From the above work and analysis we have done, we can see that while considering the cost in time, we might want to take the length of transit projects into account, instead of using the number of stations. However, number of stations still matters because for cities outside of China, there shows a significantly decreasing correlation between the number of stations and country’s purchasing power parity rate, which means it is related to the economic inflation rate of the country/city it belongs to. (Also, we note that the beta1 p-value for Chinese cities is only marginally above the significance level ~0.001. This could be marked significant result depending on modification to the significance level). Finally, when we explore the dataset from a broader view, we noticed that time variables, which describes the construction period and time, along with construction scale related variables, like real_cost
, length
, tunnel
, and stations
, each are strongly correlated with each other. However, the time vector and construction scale vector seem to be uncorrelated by reading the biplot.
However, there are still more questions we want to address either by gathering more data, or by operating more models and analysis.
First of all, we are missing some variables that describes the success of these transit projects. It is important because normally we want to know the extent of usage of these railroads, for instance, passenger flow might be a good measurement to quantify whether the transit has high or low usage. With this kind of variables, we can explore whether higher cost is related to higher usage, and give reflection on whether it really worth that much to construct transits in certain regions.

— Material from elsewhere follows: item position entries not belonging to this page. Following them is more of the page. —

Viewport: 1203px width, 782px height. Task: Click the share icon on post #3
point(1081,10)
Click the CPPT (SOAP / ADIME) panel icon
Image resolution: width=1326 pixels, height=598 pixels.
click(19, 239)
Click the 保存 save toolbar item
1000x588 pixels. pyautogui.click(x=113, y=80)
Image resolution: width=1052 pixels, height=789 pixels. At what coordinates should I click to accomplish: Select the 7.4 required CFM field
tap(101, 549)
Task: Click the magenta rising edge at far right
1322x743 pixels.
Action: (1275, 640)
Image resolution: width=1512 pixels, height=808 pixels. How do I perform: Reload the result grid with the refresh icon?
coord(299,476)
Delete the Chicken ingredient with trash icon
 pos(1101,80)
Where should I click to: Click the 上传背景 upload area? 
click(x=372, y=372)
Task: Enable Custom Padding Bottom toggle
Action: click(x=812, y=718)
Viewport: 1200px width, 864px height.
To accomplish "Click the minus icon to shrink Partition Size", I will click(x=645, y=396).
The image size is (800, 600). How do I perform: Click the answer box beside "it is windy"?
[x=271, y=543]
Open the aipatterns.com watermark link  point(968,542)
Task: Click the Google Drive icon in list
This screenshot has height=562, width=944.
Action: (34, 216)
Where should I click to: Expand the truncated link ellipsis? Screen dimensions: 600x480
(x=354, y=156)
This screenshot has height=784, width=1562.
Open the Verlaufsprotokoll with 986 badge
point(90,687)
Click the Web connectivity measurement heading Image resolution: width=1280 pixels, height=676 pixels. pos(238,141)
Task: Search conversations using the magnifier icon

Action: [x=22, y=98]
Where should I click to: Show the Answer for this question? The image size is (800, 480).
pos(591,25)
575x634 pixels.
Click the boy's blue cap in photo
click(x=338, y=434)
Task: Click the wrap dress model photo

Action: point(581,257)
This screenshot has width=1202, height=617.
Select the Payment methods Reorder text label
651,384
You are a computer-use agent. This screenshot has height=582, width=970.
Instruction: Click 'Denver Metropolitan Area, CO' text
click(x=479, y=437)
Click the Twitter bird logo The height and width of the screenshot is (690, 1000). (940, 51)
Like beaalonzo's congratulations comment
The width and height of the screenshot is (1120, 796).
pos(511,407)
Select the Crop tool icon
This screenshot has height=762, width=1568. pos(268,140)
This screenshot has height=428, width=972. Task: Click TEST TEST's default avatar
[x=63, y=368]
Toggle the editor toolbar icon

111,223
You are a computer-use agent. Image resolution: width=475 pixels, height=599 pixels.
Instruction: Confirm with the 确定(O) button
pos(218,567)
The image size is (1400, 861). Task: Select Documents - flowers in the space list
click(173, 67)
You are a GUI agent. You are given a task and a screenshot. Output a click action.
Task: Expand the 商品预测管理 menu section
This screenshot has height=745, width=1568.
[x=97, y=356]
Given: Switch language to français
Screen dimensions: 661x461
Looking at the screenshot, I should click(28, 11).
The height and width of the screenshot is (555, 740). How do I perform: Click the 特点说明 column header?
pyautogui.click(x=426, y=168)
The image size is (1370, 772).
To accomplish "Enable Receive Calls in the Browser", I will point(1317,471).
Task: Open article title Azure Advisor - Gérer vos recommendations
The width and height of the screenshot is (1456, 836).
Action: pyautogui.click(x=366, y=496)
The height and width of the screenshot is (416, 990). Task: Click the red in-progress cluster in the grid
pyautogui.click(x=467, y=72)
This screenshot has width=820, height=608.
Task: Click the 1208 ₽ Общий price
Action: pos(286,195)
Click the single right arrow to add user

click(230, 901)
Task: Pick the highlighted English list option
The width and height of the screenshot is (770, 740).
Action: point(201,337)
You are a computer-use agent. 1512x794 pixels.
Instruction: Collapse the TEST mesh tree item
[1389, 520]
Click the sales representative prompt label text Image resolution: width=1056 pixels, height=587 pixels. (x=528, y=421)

This question might be crucial and menaingful for local government or city planners that want to maximize the benefits of their investment.
Additionally, the collection method of the data set could be biased depending on the source. The lack of data for cities outside of China, and missing entries (NA’s) in the data set is potentially problematic. Gathering unbiased data set with using a single source of information would be a better fit if given the chance to do so.
Lastly, we might want to apply some machine learning models to further explore the correlation between variables and make predictions if we feed them with sample data. For instance, while looking at what variables are correlated with high or low construction period, Decision Trees might be helpful because it provides us with a detailed algorithm of splitting on each variable to get a high or low construction period. This reflection is useful and important for researchers who want to see a transparent process of splitting inside models.
In all, we hope that our report will be a useful resource for elected officials, planners, researchers, journalists, and other people that are interested or passionate in transit-infrascture, and provide a meaningful statistical support or foundation for their further efforts.